Un par de días más tarde, estaba preparando la cena en mi casa, en San Sebastián, cuando recibí una llamada de una persona que se presentó como editor; me dijo que le habían hablado de mí, de mi intervención en aquel programa, y que le habían dado algunas referencias más, y las cosas que decía le parecían lo suficientemente interesantes como para escribirlas y publicar un libro, y que si estaba dispuesto a ello... Y aquí estoy. Escribo estas líneas por la sencilla razón de haber tenido la suerte de que a alguien le ha parecido interesante lo que tengo que contar.
Soy muy consciente de que hay multitud de personas cuyas opiniones, experiencias y criterios pueden ser más ejemplarizantes que mi relato, por lo que escribo con cierto pudor y desde la más absoluta humildad. No sé si lo que tengo que contar puede resultar útil.
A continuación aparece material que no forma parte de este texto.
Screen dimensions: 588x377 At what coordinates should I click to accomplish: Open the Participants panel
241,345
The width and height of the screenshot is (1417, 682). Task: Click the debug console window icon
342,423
Al menos, me gustaría que al llegar a la última página hubiese sido capaz de transmitir que la mayoría de los que nos dedicamos a la política somos gente honrada y comprometida con el servicio público, pero también que no hemos sabido responder con rapidez y contundencia a los «caraduras de la política». Que el creciente y continuo cuestionamiento de la legitimidad de las instituciones, sistema y partidos políticos tiene como consecuencia una sociedad con menos oportunidades y más riesgos. Pero también comporta que esa mayoría de políticos honrados y comprometidos seamos conscientes de que hay que dar un paso más, reconstruir lo que está dañado, modernizar lo que se ha quedado viejo y romper los muros y barreras levantados entre representantes y representados.
Creo que algo muy preocupante está pasando en la opinión pública cuando el descrédito ciudadano hacia sus políticos convierte en «voces libres» a opiniones que en la mayoría de los casos no van más allá del sentido común, de una lógica autocrítica o del reconocimiento de un error. Pero estamos a tiempo de cambiar las cosas. Sólo hay que echarle valor. Sólo.